>> Start Record set

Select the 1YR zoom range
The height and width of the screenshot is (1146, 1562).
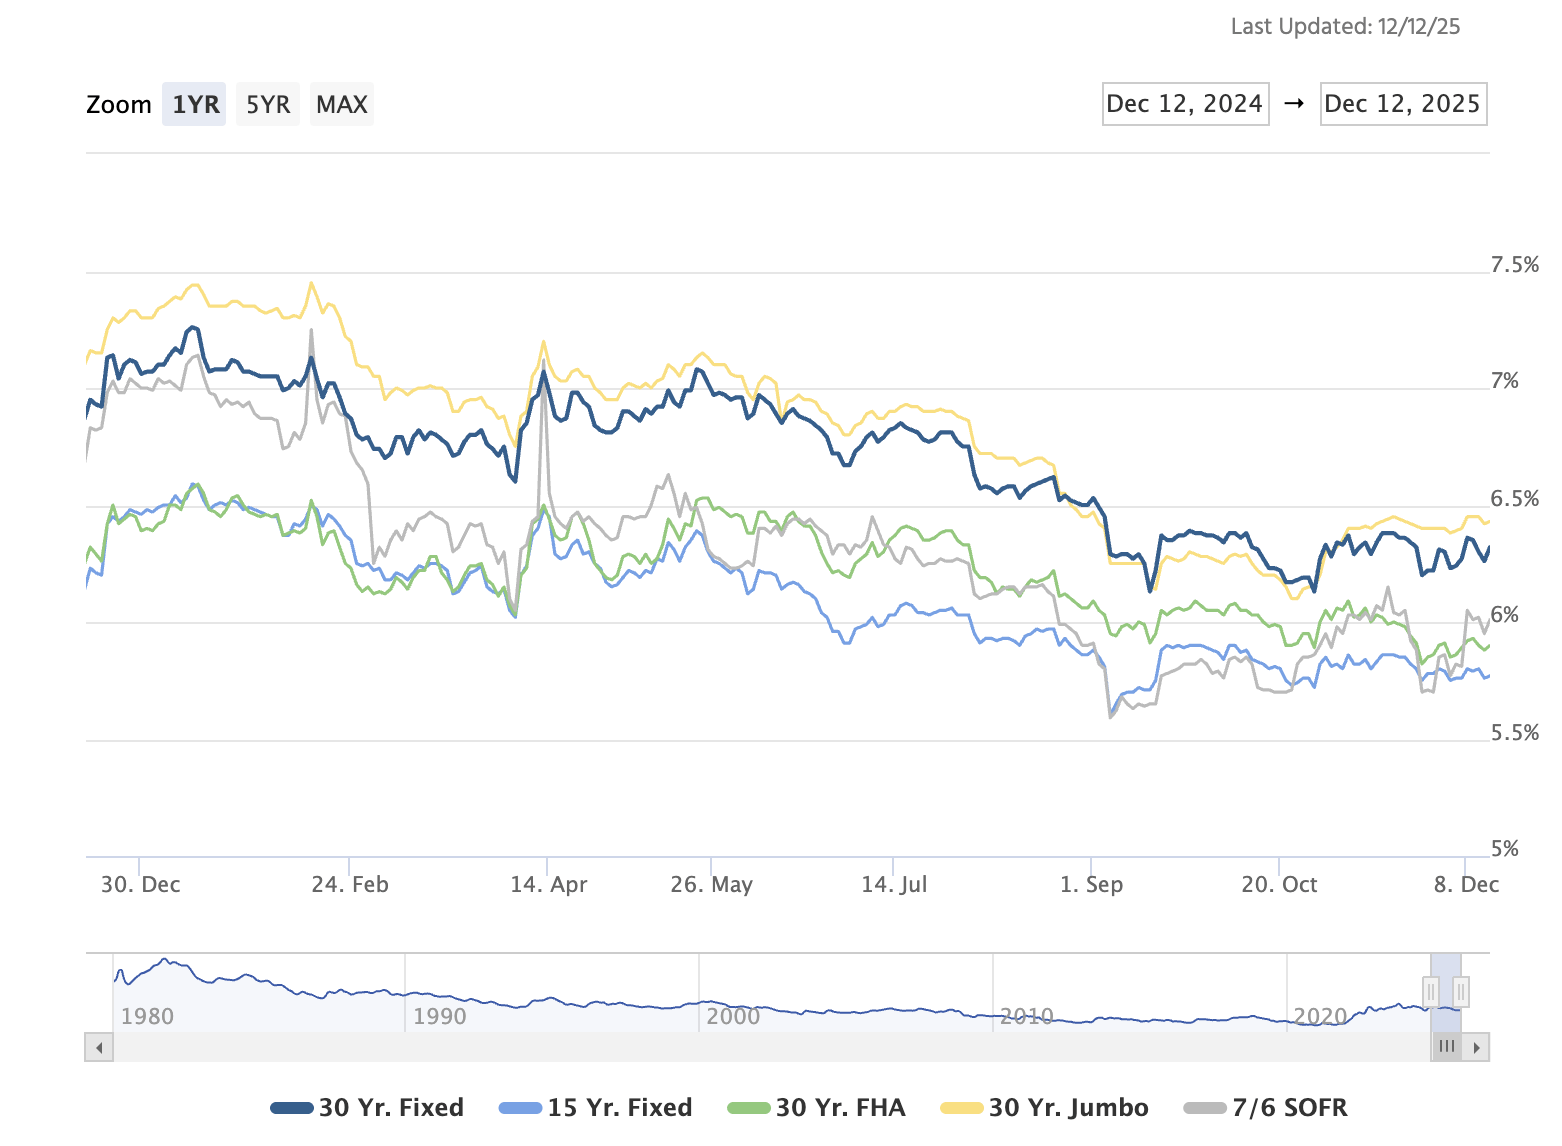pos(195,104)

>> End Record set
>> Start Record set

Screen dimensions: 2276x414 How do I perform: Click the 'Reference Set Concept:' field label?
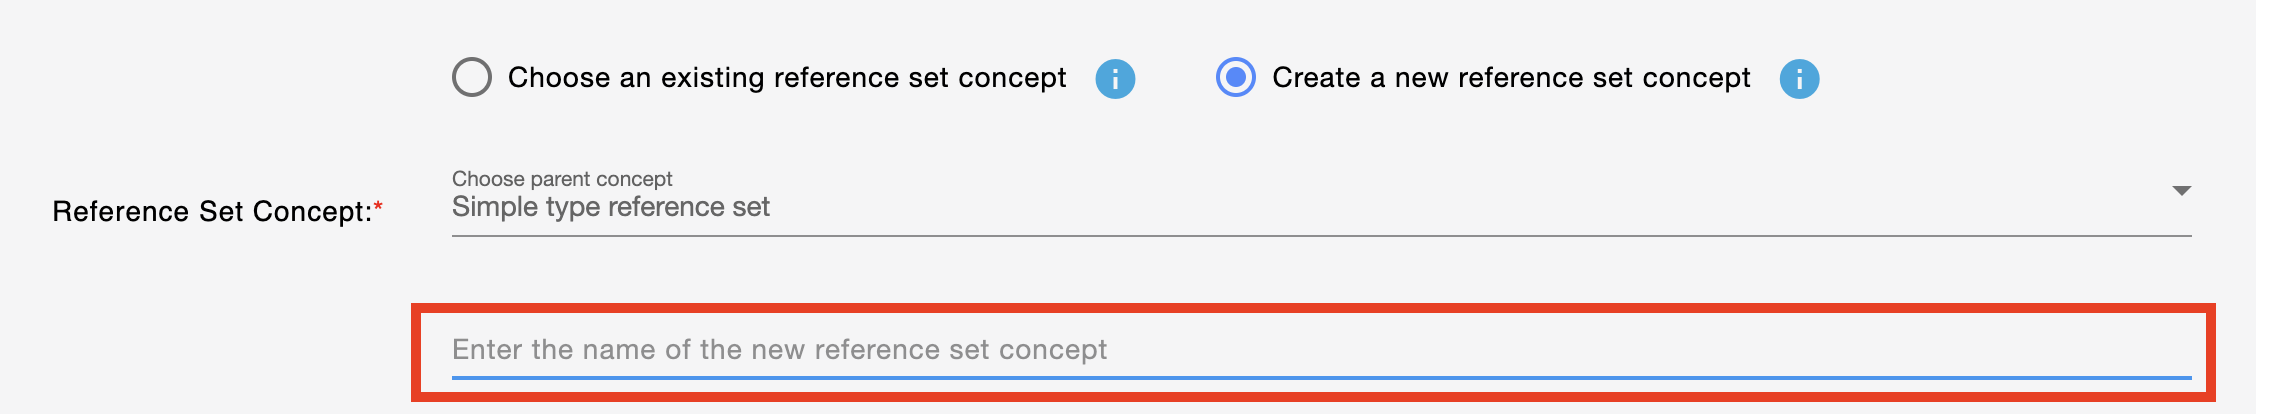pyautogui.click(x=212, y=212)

>> End Record set

[Brief] Copy the items again, starting with the line containing "Select the 1YR zoom range" and going on through the line containing "pos(195,104)", requests included. Multiply every coordinate in the answers by 1.7 and round to whole numbers, with halves rounded up, and leave the pictures out.

[Output for this exercise]
Select the 1YR zoom range
The height and width of the screenshot is (1146, 1562).
pos(332,177)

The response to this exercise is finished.